Required work: Swap "Identify the location of" for "Give the position of" throughout the listing below and leave every other character as it is.

Stored data entries
# # # #

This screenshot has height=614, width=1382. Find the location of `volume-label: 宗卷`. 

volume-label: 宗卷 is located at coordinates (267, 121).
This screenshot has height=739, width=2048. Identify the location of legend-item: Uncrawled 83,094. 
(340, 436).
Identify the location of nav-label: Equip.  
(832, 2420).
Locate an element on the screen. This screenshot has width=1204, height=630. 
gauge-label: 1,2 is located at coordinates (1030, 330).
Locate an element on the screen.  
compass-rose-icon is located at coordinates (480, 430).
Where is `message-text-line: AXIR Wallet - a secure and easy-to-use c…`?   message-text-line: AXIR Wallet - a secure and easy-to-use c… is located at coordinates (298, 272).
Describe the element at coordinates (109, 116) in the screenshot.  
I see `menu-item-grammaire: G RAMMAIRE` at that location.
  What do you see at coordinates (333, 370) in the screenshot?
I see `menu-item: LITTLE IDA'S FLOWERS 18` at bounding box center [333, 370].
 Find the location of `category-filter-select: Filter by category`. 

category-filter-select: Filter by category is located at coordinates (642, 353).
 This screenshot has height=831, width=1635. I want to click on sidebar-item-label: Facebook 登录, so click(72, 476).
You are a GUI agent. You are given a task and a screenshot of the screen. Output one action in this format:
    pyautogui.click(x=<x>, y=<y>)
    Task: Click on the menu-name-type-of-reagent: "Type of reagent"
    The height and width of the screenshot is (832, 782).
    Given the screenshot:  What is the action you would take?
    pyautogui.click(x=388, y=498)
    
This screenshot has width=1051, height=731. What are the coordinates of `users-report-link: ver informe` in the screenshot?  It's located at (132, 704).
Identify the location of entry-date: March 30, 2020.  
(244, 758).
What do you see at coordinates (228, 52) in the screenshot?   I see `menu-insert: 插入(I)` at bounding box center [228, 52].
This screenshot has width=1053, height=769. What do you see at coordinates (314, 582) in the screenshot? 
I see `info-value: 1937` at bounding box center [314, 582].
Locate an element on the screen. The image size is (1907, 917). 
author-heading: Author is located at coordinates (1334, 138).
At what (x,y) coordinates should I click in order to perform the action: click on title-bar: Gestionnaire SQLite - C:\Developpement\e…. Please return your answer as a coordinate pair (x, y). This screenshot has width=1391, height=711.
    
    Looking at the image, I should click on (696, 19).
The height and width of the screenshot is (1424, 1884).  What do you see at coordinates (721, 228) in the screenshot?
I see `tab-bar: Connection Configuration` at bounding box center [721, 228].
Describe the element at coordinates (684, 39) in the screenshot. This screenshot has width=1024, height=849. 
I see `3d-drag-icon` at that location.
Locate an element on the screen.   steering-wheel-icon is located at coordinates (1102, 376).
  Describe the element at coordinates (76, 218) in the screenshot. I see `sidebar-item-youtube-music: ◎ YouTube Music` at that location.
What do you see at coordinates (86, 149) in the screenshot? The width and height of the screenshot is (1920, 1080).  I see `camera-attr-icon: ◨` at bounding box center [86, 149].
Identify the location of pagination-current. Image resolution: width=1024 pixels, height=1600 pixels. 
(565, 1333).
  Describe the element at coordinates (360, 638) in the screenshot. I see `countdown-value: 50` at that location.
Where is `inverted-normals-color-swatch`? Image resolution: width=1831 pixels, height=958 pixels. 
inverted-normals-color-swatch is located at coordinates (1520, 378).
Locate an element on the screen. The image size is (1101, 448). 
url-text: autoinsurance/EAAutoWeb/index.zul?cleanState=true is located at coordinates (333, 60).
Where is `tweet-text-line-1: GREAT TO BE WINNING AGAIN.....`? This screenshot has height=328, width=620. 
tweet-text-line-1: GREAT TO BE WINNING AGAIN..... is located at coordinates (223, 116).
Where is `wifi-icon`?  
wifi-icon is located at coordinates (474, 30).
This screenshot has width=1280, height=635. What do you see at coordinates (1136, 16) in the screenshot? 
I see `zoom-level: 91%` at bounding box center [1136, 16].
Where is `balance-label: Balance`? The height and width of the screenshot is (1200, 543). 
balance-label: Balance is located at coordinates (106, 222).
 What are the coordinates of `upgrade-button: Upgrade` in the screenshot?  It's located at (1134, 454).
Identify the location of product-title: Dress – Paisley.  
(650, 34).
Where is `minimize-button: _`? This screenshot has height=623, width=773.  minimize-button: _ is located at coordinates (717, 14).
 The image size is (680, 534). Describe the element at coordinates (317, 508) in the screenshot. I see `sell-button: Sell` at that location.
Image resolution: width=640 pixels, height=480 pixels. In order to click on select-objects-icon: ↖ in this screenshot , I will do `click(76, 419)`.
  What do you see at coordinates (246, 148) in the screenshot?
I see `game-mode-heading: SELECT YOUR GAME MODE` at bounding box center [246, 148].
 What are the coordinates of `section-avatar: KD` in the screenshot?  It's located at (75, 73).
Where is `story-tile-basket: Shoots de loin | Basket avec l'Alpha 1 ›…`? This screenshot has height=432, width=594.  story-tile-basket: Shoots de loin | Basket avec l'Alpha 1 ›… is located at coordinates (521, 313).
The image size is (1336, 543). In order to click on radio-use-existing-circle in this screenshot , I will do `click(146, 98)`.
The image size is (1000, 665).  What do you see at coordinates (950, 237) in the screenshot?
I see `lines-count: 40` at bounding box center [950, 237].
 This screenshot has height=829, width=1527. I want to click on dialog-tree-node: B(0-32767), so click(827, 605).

# # # #

Exercise solution:
This screenshot has height=614, width=1382. Find the location of `volume-label: 宗卷`. 

volume-label: 宗卷 is located at coordinates (267, 121).
This screenshot has height=739, width=2048. Give the position of legend-item: Uncrawled 83,094. 
(340, 436).
Give the position of nav-label: Equip.  
(832, 2420).
Locate an element on the screen. This screenshot has width=1204, height=630. 
gauge-label: 1,2 is located at coordinates (1030, 330).
Locate an element on the screen.  
compass-rose-icon is located at coordinates (480, 430).
Where is `message-text-line: AXIR Wallet - a secure and easy-to-use c…`?   message-text-line: AXIR Wallet - a secure and easy-to-use c… is located at coordinates (298, 272).
Describe the element at coordinates (109, 116) in the screenshot.  
I see `menu-item-grammaire: G RAMMAIRE` at that location.
  What do you see at coordinates (333, 370) in the screenshot?
I see `menu-item: LITTLE IDA'S FLOWERS 18` at bounding box center [333, 370].
 Find the location of `category-filter-select: Filter by category`. 

category-filter-select: Filter by category is located at coordinates (642, 353).
 This screenshot has height=831, width=1635. I want to click on sidebar-item-label: Facebook 登录, so click(72, 476).
You are a GUI agent. You are given a task and a screenshot of the screen. Output one action in this format:
    pyautogui.click(x=<x>, y=<y>)
    Task: Click on the menu-name-type-of-reagent: "Type of reagent"
    The height and width of the screenshot is (832, 782).
    Given the screenshot:  What is the action you would take?
    pyautogui.click(x=388, y=498)
    
This screenshot has width=1051, height=731. What are the coordinates of `users-report-link: ver informe` in the screenshot?  It's located at (132, 704).
Give the position of entry-date: March 30, 2020.  
(244, 758).
What do you see at coordinates (228, 52) in the screenshot?   I see `menu-insert: 插入(I)` at bounding box center [228, 52].
This screenshot has width=1053, height=769. What do you see at coordinates (314, 582) in the screenshot? 
I see `info-value: 1937` at bounding box center [314, 582].
Locate an element on the screen. The image size is (1907, 917). 
author-heading: Author is located at coordinates (1334, 138).
At what (x,y) coordinates should I click in order to perform the action: click on title-bar: Gestionnaire SQLite - C:\Developpement\e…. Please return your answer as a coordinate pair (x, y). This screenshot has width=1391, height=711.
    
    Looking at the image, I should click on (696, 19).
The height and width of the screenshot is (1424, 1884).  What do you see at coordinates (721, 228) in the screenshot?
I see `tab-bar: Connection Configuration` at bounding box center [721, 228].
Describe the element at coordinates (684, 39) in the screenshot. This screenshot has width=1024, height=849. 
I see `3d-drag-icon` at that location.
Locate an element on the screen.   steering-wheel-icon is located at coordinates (1102, 376).
  Describe the element at coordinates (76, 218) in the screenshot. I see `sidebar-item-youtube-music: ◎ YouTube Music` at that location.
What do you see at coordinates (86, 149) in the screenshot? The width and height of the screenshot is (1920, 1080).  I see `camera-attr-icon: ◨` at bounding box center [86, 149].
Give the position of pagination-current. Image resolution: width=1024 pixels, height=1600 pixels. 
(565, 1333).
  Describe the element at coordinates (360, 638) in the screenshot. I see `countdown-value: 50` at that location.
Where is `inverted-normals-color-swatch`? Image resolution: width=1831 pixels, height=958 pixels. 
inverted-normals-color-swatch is located at coordinates (1520, 378).
Locate an element on the screen. The image size is (1101, 448). 
url-text: autoinsurance/EAAutoWeb/index.zul?cleanState=true is located at coordinates (333, 60).
Where is `tweet-text-line-1: GREAT TO BE WINNING AGAIN.....`? This screenshot has height=328, width=620. 
tweet-text-line-1: GREAT TO BE WINNING AGAIN..... is located at coordinates (223, 116).
Where is `wifi-icon`?  
wifi-icon is located at coordinates (474, 30).
This screenshot has width=1280, height=635. What do you see at coordinates (1136, 16) in the screenshot? 
I see `zoom-level: 91%` at bounding box center [1136, 16].
Where is `balance-label: Balance`? The height and width of the screenshot is (1200, 543). 
balance-label: Balance is located at coordinates (106, 222).
 What are the coordinates of `upgrade-button: Upgrade` in the screenshot?  It's located at (1134, 454).
Give the position of product-title: Dress – Paisley.  
(650, 34).
Where is `minimize-button: _`? This screenshot has height=623, width=773.  minimize-button: _ is located at coordinates (717, 14).
 The image size is (680, 534). Describe the element at coordinates (317, 508) in the screenshot. I see `sell-button: Sell` at that location.
Image resolution: width=640 pixels, height=480 pixels. In order to click on select-objects-icon: ↖ in this screenshot , I will do `click(76, 419)`.
  What do you see at coordinates (246, 148) in the screenshot?
I see `game-mode-heading: SELECT YOUR GAME MODE` at bounding box center [246, 148].
 What are the coordinates of `section-avatar: KD` in the screenshot?  It's located at (75, 73).
Where is `story-tile-basket: Shoots de loin | Basket avec l'Alpha 1 ›…`? This screenshot has height=432, width=594.  story-tile-basket: Shoots de loin | Basket avec l'Alpha 1 ›… is located at coordinates (521, 313).
The image size is (1336, 543). In order to click on radio-use-existing-circle in this screenshot , I will do `click(146, 98)`.
The image size is (1000, 665).  What do you see at coordinates (950, 237) in the screenshot?
I see `lines-count: 40` at bounding box center [950, 237].
 This screenshot has height=829, width=1527. I want to click on dialog-tree-node: B(0-32767), so click(827, 605).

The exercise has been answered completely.